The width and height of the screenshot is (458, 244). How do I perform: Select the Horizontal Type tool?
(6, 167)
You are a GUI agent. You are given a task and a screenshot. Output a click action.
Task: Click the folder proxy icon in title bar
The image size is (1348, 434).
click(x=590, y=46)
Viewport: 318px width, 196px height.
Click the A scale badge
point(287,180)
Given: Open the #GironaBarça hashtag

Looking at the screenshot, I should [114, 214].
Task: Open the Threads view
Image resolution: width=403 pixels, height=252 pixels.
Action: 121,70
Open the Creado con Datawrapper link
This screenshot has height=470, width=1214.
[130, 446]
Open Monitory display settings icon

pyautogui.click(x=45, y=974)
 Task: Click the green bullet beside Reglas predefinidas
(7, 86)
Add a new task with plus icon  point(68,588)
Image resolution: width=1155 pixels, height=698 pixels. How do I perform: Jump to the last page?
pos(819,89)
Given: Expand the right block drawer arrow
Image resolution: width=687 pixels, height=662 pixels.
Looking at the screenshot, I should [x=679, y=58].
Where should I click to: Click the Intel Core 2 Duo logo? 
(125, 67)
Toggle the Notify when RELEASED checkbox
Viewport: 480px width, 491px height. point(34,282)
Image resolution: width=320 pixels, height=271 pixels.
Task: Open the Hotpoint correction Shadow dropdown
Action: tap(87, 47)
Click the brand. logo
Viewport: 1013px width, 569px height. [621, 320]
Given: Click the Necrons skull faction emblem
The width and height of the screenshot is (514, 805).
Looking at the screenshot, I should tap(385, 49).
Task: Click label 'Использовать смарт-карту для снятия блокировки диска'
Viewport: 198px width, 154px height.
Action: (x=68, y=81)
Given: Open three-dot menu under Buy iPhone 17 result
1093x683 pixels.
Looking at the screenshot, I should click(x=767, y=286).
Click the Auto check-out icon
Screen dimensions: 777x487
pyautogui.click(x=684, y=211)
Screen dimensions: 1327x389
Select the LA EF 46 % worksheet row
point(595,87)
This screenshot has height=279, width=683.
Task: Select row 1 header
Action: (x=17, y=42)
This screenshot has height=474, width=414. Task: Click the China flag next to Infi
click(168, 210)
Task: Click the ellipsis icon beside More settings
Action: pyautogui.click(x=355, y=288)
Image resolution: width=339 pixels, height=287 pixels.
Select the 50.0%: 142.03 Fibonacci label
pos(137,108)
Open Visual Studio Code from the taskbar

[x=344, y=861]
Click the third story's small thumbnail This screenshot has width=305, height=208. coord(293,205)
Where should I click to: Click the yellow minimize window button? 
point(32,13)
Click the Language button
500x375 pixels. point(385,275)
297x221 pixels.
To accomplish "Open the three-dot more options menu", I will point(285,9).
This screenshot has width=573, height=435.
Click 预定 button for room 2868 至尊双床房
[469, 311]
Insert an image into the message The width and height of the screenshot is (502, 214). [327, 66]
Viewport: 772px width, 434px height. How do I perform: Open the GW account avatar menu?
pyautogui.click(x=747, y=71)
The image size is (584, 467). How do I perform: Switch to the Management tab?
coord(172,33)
######
▸ **WHAT TO WORK ON**: All lines with the word "three" should be copied from the material above.

▸ **EXERCISE OUTPUT**:
Given: Open three-dot menu under Buy iPhone 17 result
To accomplish "Open the three-dot more options menu", I will point(285,9).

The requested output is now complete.